Inspectors found that frozen desserts and iced beverages at six chain stores contained pathogenic Escherichia coli (E. coli) in excess of the maximum acceptable level, while items at 26 stores were mislabeled, the Food and Drug Administration (FDA) said yesterday.
The FDA said it collaborated with local health departments to inspect freshly made frozen desserts and iced beverages at fast food chain stores, beverage shops, herbal tea shops and convenience stores.
Their food business license, mandatory beverage labeling and related documents were inspected, as well as whether they met the standards of the good hygiene practice for food and the Act Governing Food Safety and Sanitation (食品安全衛生管理法).
Photo courtesy of FDA
Samples of freshly made beverages, ice cubes, frozen desserts, ice cream and cooked toppings were collected and tested according to food hygiene standards, and raw materials were tested for food additives.
FDA Deputy Director Lin Chin-fu (林金富) said that 408 items from 371 stores were inspected.
Those with flaws were given time to improve and have all passed reinspection, Lin said.
However, items from six beverage or ice cream chain stores failed to meet hygiene standards in the reinspection and were found to have E. coli in excess of the maximum acceptable level, he said.

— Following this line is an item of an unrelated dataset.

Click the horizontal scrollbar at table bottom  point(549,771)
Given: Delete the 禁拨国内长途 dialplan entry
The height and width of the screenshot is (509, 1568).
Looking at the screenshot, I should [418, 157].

The six shops are Taro Boba’s (清原芋圓) Hukou Renhe Branch in Hsinchu County, Cold Stone Creamery’s branch in TS Mall in Tainan, A Yi Pineapple Ice’s (阿義鳳梨冰) Tainan Park Branch in Tainan, MeetFresh’s (鮮芋仙) Chungshan Flagship store in Taipei, Sugarcane Mama’s (甘蔗?媽媽) Taipei Nanyang Branch in Taipei, and Taro Boba’s Sinjhuang Huacheng Branch in New Taipei City.
The FDA is publicizing the test results because the chain stores are well-known brands and they failed the reinspection, Lin said.
FDA Southern Center Director Wei Jen-ting (魏任廷) said the six shops would each be fined NT$30,000 (US$960).
Lin said that most of the 26 stores with labeling problems failed to disclose or listed the incorrect amounts of added sugar or calories in their beverages, while some lacked or listed the incorrect caffiene content and some failed to disclose the country of origin of their tea or coffee.
Ten of the stores had listed the amount of added sugar, caffeine and calories of their beverages according to regulations, but testing found them to be incorrect, Wei said.
One shop had labeled a coffee product as “yellow” — containing 100mg to 200mg of caffeine — but it actually contained 495mg, he said.
Another serious case was a shop that labeled a lemon black tea product as containing the equivalent of two sugar cubes and having a total of 192 calories, but it was tested and contained the equivalent of 12 sugar cubes and a total of 288 calories, he said.
The FDA said chain beverage shops, convenience stores and fast-food restaurants that fail to label their freshly made beverages can be fined NT$30,000 to NT$3 million, while those that falsely label their products can be fined NT$40,000 to NT$4 million under the Act Governing Food Safety and Sanitation.